Lin Y-X, Baladandayuthapani V, Bonato V, Do K-A
Centre for Statistical and Survey Methodology, School of Mathematics and Applied Statistics, University of Wollongong NSW 2522, Australia.
Cancer Inform. 2010 Oct 12;9:229-49. doi: 10.4137/CIN.S5614.
Existing methods for estimating copy number variations in array comparative genomic hybridization (aCGH) data are limited to estimations of the gain/loss of chromosome regions for single sample analysis. We propose the linear-median method for estimating shared copy numbers in DNA sequences across multiple samples, demonstrate its operating characteristics through simulations and applications to real cancer data, and compare it to two existing methods.

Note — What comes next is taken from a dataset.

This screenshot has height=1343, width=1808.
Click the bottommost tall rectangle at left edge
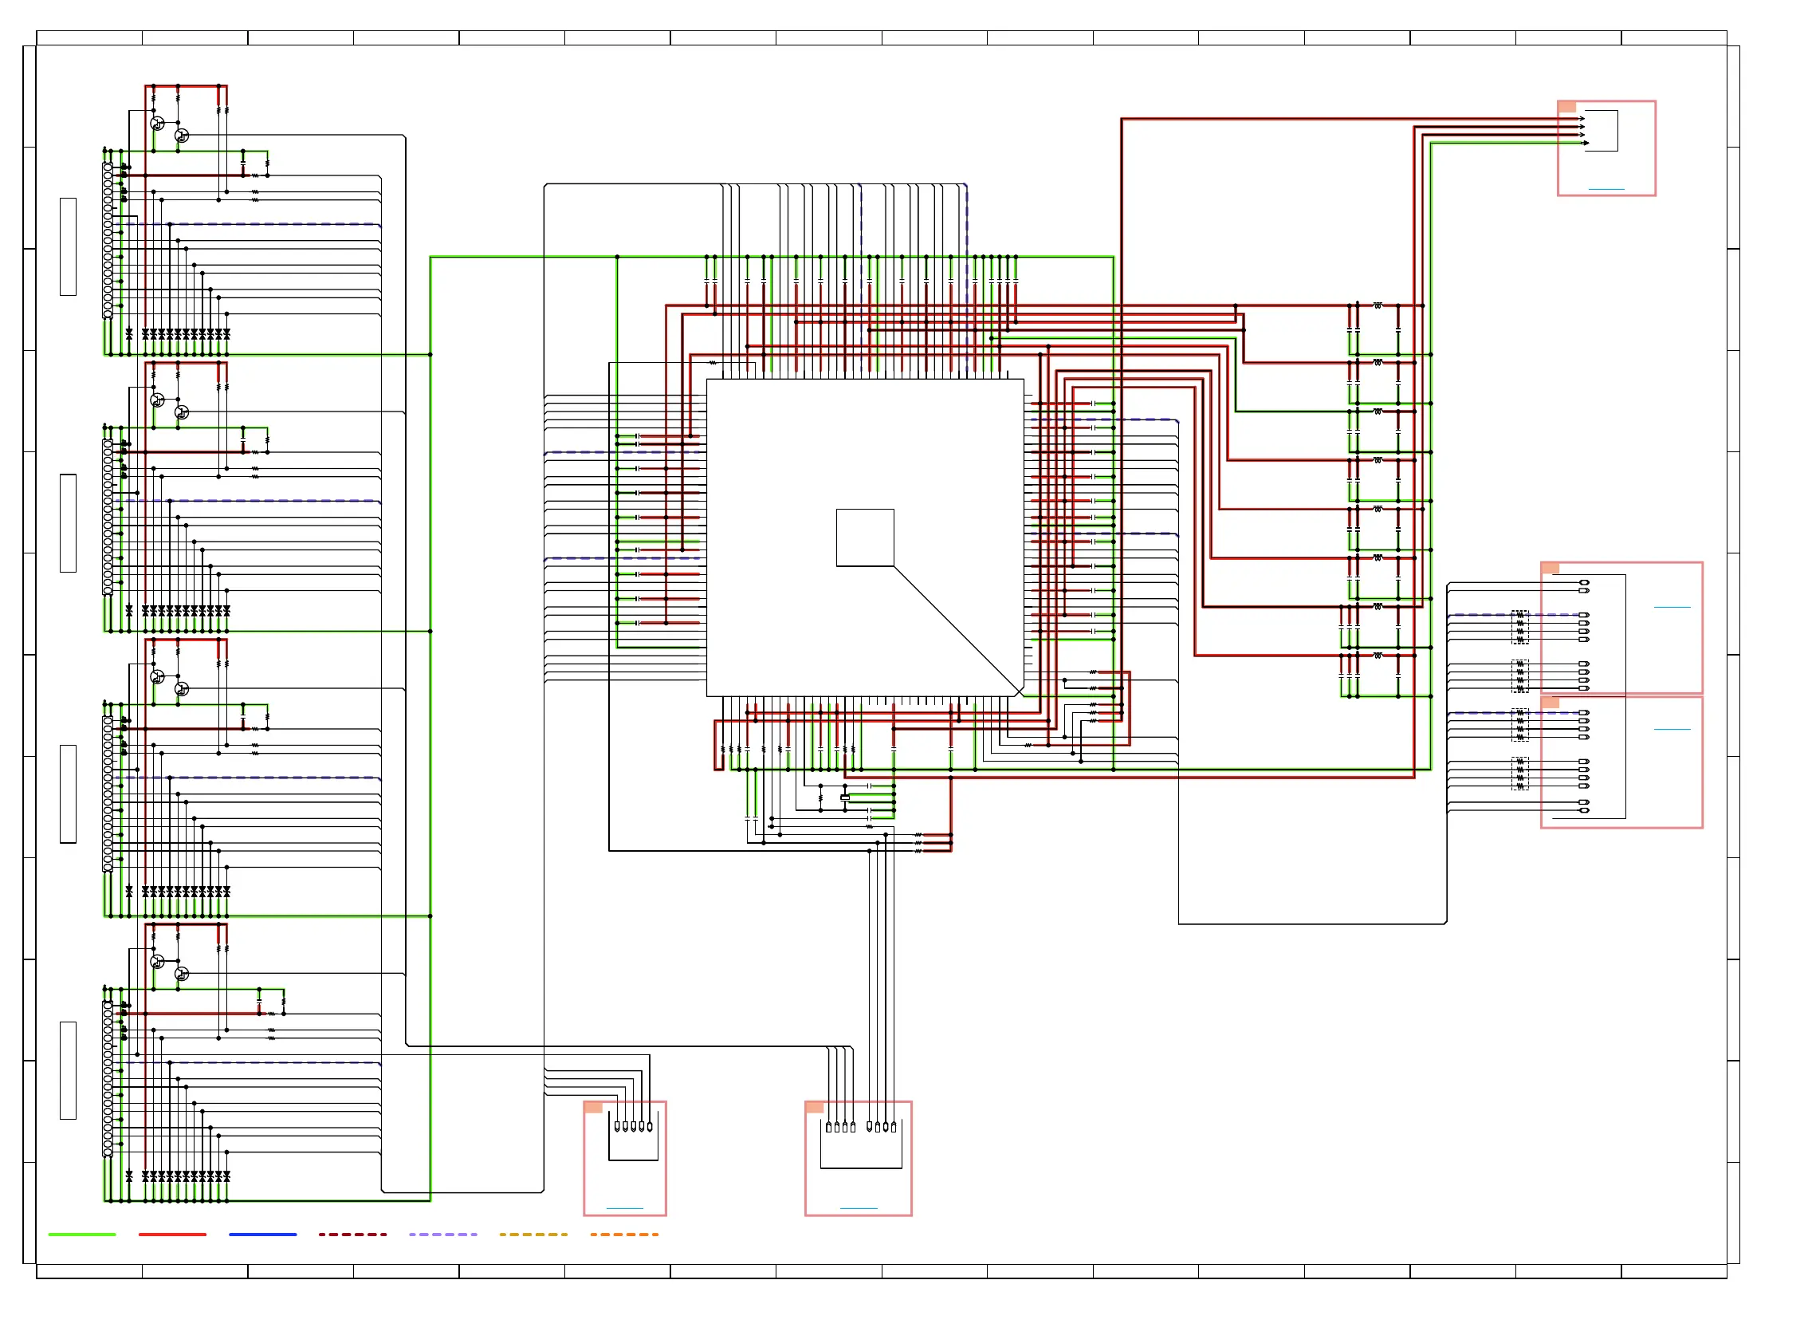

Our proposed linear-median method has the power to estimate common changes that appear at isolated single probe positions or very short regions. Such changes are hard to detect by current methods. This new method shows a higher rate of true positives and a lower rate of false positives. The linear-median method is non-parametric and hence is more robust in estimating copy number. Additionally the linear-median method is easily computable for practical aCGH data sets compared to other copy number estimation methods.
现有用于估计阵列比较基因组杂交(aCGH)数据中拷贝数变异的方法仅限于对单个样本分析的染色体区域增益/缺失的估计。我们提出了线性中位数方法来估计多个样本DNA序列中的共享拷贝数,通过模拟和对实际癌症数据的应用展示其操作特性,并将其与两种现有方法进行比较。
我们提出的线性中位数方法有能力估计出现在孤立单探针位置或非常短区域的常见变化。这种变化目前的方法难以检测到。这种新方法显示出更高的真阳性率和更低的假阳性率。线性中位数方法是非参数的,因此在估计拷贝数时更稳健。此外,与其他拷贝数估计方法相比,线性中位数方法对于实际的aCGH数据集易于计算。